Quetta.- Las fuerzas de Estados Unidos rastrearon y mataron a su enemigo más buscado, Osama bin Laden, después de que una cacería de 10 años terminó en un tranquilo pueblo de Pakistán. ¿Quién es el próximo?

Después de la muerte del líder de Al Qaeda en una incursión el 2 de mayo, Estados Unidos ha aclarado que perseguirá a los milicianos islamistas en Pakistán si los encuentra, y en lo más alto de cualquier lista se encontraría el líder talibán afgano mulá Mohammad Omar.

Durante año, funcionarios estadounidenses han dicho que Omar, quien tiene sólo un ojo, se encuentra en la ciudad pakistaní de Quetta, cerca de la frontera con Afganistán, donde encabeza el consejo de líderes talibanes, o shura.
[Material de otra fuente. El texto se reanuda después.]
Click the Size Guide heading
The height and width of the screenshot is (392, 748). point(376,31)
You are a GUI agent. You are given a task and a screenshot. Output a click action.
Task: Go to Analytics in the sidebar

Pakistán rechaza las afirmaciones de que Omar está en el país, o incluso de que la llamada shura de Quetta existe. Pero tales negativas suenan vacías después de que el líder de Al Qaeda fuera hallado en el país después de años de declaraciones similares.

La gente en Quetta está nerviosa y algunos desprecian a ambos bandos de la lucha contra la militancia islámica.

"No tengo ninguna simpatía por el mulá Omar o los talibanes pero tampoco la tengo por los estadounidenses", dijo Zulfiqar Tareen, representante de una compañía farmacéutica que tomaba pedidos de los dueños de locales en uno de los principales mercados de Quetta.

"Sí, los talibanes son terroristas pero también lo es Estados Unidos", señaló.

Para Estados Unidos, desesperado por hallar una forma de poner fin a casi una década de guerra en Afganistán, capturar o matar a Omar podría ser decisivo.

"Si ellos realmente quieren estabilizar Afganistán y Pakistán deberían ir en busca del mulá Omar. El es la clave", dijo un diplomático árabe en Pakistán. "No sería una sorpresa que él fuera el próximo blanco", aseveró.

Quetta tiene una población de alrededor de 2.5 millones de habitantes, incluyendo muchos afganos, y se ubica en un valle rodeado por altas montañas.

Por largo tiempo la ciudad recibió a refugiados afganos y simpatizantes de los talibanes, y está situada a unos 100 kilómetros de un cruce montañoso hacia la vecina Afganistán, específicamente a la volátil provincia de Kandahar.

Funcionarios afganos dicen que Quetta es la base virtual de los talibanes, donde los militantes islámicos descansan, reciben tratamiento médico y sus líderes traman complots. Hombres con barba tupida y turbantes de la etnia Pashtún ven a los extranjeros con sospecha en algunos vecindarios.